FYI.

This story is over 5 years old.

Tech

This Worm Virus Forced Windows Users to Watch 'Homestar Runner'

404 DooDoo Error.

The W32/Lacon-A virus was a worm making the rounds in the early to mid-2000s. Looking back at it today, it's packed with nostalgia, from spam emails about the Do Not Call registry to a Homestar Runner cameo.

Malware historian danooct1 demonstrates the virus in the latest video of his long-running series documenting malware in action, including WannaCry and NotPetya. Dan told me over Twitter DMs that he read about the Lacon worm in various antivirus databases. He found a sample of it to use for our entertainment.

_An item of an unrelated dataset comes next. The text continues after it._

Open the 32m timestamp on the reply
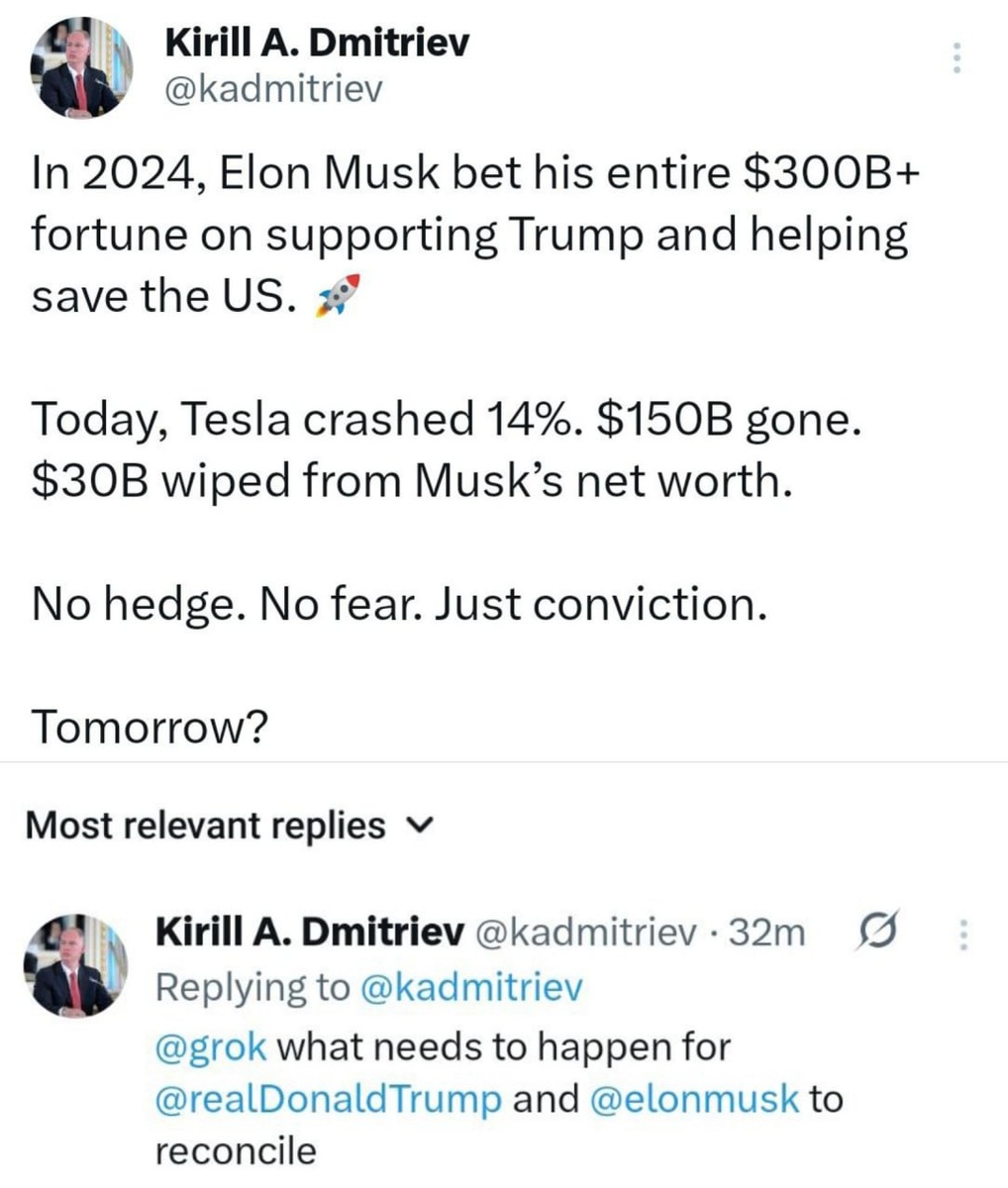Screen dimensions: 1008x1188 [766, 932]
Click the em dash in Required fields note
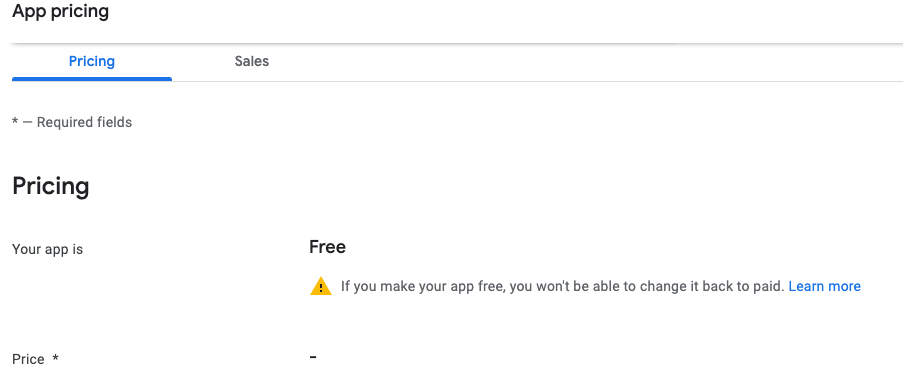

"The footage you see is of the actual worm running on a computer," Dan said. He didn't have to code or recreate anything to make the video, emulating Windows 98 SE with Virtual PC 2007—it sends its own emails, creates its own files, and changes the homepage to the Homestar animation all on its own. Open one of the emails with the subject line "National No Call Registry Info," and the .exe file within, and it's off and running.

Read more: The MySpace Worm that Changed the Internet Forever

As viruses go, it's pretty cute—a popup appears to speak as your "angry computer" announcing it's quitting, and force-logs you off. But it's also thoroughly nasty. It emails itself to all of your contacts in the Windows Address Book and copies more executable files to various folders, with titles like "1,000 Porn Site Passwords.exe," "DeskTop Stripper - HOT!.exe" and "AIM Password Hack.exe." Quite a payload.

Dan said that according to his own research, it originated in late August of 2003, which would explain pretty much every dated reference here. Computer over. Virus = very yes.